Old men always seem to find somebody. My male friend who's 73, says his condo complex is swarming with 60-something widows who are all "looking." He's in demand!
 
Following the demise of my late wife, I met DW (online), 17 years ago, (I was 61).....we've never been happier, either one of us.

That 'someone' is out there......although there may be frogs to be kissed first.
 
Old men always seem to find somebody. My male friend who's 73, says his condo complex is swarming with 60-something widows who are all "looking." He's in demand!

+1
A retirement community would probably yield the best results.
 
A 60 yo man with good assets? The world is your oyster when you are ready. Just let a few friends know to tell their wives, and give them a list of some qualities you are looking for. Your calendar should fill up quite quickly. But I emphasize when you are ready. That means not feeling the need to talk about your ex on dates, and doing a little work to find out what happened there.

A 60 yo woman with good assets? That's another story entirely...
 
A 60 yo man with good assets? The world is your oyster when you are ready. Just let a few friends know to tell their wives, and give them a list of some qualities you are looking for.
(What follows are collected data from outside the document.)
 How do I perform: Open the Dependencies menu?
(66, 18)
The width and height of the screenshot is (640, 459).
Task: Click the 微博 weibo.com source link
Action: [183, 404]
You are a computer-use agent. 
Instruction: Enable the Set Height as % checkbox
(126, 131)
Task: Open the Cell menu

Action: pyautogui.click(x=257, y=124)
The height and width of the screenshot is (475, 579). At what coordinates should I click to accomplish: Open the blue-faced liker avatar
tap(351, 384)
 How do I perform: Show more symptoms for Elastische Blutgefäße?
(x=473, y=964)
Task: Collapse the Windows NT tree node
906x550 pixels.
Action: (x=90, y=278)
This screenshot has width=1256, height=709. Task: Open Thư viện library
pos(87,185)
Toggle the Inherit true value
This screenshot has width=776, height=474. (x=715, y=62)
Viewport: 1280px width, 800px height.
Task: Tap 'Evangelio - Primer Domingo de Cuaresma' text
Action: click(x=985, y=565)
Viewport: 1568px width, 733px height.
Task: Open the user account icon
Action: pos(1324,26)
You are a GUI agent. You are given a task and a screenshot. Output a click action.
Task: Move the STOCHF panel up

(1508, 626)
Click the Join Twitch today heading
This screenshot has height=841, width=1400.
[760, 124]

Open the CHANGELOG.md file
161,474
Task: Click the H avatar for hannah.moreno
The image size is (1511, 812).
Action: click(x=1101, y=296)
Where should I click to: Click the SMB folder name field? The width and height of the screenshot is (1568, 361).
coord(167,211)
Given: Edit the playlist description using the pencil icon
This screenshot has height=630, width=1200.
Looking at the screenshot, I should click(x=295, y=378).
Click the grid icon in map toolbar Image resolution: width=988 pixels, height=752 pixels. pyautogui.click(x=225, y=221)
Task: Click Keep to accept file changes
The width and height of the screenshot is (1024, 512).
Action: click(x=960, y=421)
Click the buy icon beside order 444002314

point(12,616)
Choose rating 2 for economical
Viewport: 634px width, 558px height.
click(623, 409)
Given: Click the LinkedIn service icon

Your calendar should fill up quite quickly. But I emphasize when you are ready. That means not feeling the need to talk about your ex on dates, and doing a little work to find out what happened there.

A 60 yo woman with good assets? That's another story entirely...


Are you saying women are just looking for a wealthy man and if they have money a partner isn't really important? Lol
 
I've seen it many times in my parents' 55+ community in Florida. Some of them marry again. Some of them just shack up together. There's also some who just go back and forth between each other's home in their golf carts.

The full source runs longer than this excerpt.